----- Given information

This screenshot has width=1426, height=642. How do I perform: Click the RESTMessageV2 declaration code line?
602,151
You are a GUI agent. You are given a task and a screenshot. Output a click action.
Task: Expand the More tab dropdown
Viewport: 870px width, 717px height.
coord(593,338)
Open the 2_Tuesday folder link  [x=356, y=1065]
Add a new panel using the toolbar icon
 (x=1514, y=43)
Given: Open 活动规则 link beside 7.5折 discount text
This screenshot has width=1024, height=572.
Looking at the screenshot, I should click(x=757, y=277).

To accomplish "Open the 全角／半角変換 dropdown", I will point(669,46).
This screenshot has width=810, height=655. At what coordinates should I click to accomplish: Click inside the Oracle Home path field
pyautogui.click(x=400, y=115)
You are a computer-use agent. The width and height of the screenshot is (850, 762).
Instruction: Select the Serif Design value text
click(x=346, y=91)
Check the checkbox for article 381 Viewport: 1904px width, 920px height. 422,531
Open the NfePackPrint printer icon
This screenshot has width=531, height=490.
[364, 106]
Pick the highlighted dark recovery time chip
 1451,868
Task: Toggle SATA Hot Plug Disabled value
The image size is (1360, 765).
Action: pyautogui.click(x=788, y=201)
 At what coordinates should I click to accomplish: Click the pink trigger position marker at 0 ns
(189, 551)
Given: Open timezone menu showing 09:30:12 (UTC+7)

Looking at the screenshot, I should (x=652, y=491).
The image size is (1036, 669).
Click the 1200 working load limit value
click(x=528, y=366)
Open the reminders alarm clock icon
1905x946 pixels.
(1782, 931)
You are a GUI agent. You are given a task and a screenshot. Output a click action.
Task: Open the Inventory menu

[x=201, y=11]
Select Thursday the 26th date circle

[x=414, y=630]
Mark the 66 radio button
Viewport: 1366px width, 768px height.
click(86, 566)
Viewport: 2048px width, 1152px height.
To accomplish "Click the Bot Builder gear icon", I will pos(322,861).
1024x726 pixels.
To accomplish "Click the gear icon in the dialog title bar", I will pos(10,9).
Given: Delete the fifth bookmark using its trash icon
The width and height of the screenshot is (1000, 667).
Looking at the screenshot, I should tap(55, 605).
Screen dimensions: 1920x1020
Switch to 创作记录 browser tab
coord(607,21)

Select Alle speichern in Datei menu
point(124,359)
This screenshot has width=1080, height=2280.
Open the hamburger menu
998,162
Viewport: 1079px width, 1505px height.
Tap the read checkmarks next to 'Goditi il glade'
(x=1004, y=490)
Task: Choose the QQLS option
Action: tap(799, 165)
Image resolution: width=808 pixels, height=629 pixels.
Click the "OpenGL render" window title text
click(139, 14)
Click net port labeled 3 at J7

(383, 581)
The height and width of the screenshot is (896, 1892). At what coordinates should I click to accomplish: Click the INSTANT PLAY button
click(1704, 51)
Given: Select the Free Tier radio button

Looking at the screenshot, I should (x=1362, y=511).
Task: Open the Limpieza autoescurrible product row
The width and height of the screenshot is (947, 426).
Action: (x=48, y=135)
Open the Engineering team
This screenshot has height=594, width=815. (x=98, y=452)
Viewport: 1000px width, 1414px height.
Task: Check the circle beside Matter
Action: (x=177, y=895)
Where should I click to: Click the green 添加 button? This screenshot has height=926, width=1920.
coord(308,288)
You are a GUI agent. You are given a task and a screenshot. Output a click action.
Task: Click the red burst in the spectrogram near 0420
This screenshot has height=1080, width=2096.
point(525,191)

----------

*Set problem*:
Which lines in the records contain the word "gear", with case counting? Report each of those lines in full.

*Reply to the exercise*:
To accomplish "Click the Bot Builder gear icon", I will pos(322,861).
To accomplish "Click the gear icon in the dialog title bar", I will pos(10,9).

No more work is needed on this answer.